Fogo de Chao (Holdings) Inc. v. U.S. Dep't of Homeland Security, No. 13-5301 (D.C. Cir. Oct. 21, 2014).
Fogo de Chao operates the eponymous Brazilian steakhouses. It employs chefs, called churrasqueiros, trained in the art of the traditional Brazilian barbecue. Under a program that grants visas to those with “specialized knowledge,” Fogo de Chao tried to get a visa for a chef from Sao Paulo. According to Fogo de Chao, this chief, like other Brazilian churrasqueiros, had gained “specialized knowledge” from growing up in a particular barbecue-loving region in Brazil. The visa was denied on the ground that that sort of knowledge doesn’t count as “specialized.” This lawsuit followed.

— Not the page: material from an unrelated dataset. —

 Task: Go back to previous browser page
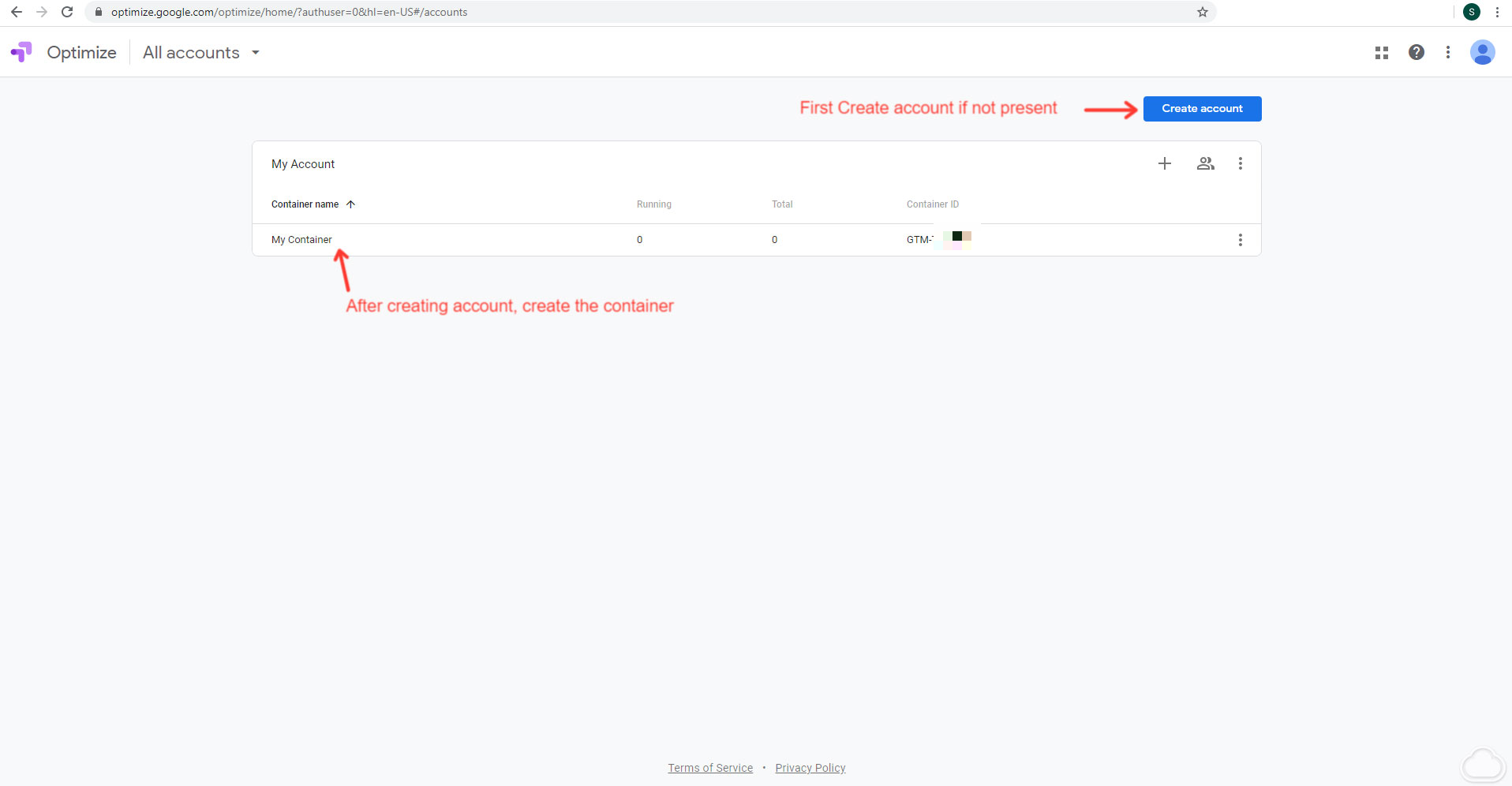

The main question the D.C. Circuit has to answer in this case is whether “specialized knowledge” can include knowledge acquired as a result of one’s cultural background. Holding that Skidmore rather than Chevron deference applies, the D.C. Circuit says there’s no reason that culturally acquired knowledge can’t count as “specialized,” particularly if that knowledge is hard for those outside the culture to pick up. The government shouldn’t have categorically excluded culturally acquired knowledge from the category of “specialized.” The court remands the visa application to the agency for further consideration. Judge Kavanaugh dissents. Perhaps overreading the majority opinion, he says that calling culturally acquired knowledge “specialized” creates a circularity problem: if cultural background is specialized knowledge, then anybody with a non-American cultural background has specialized knowledge.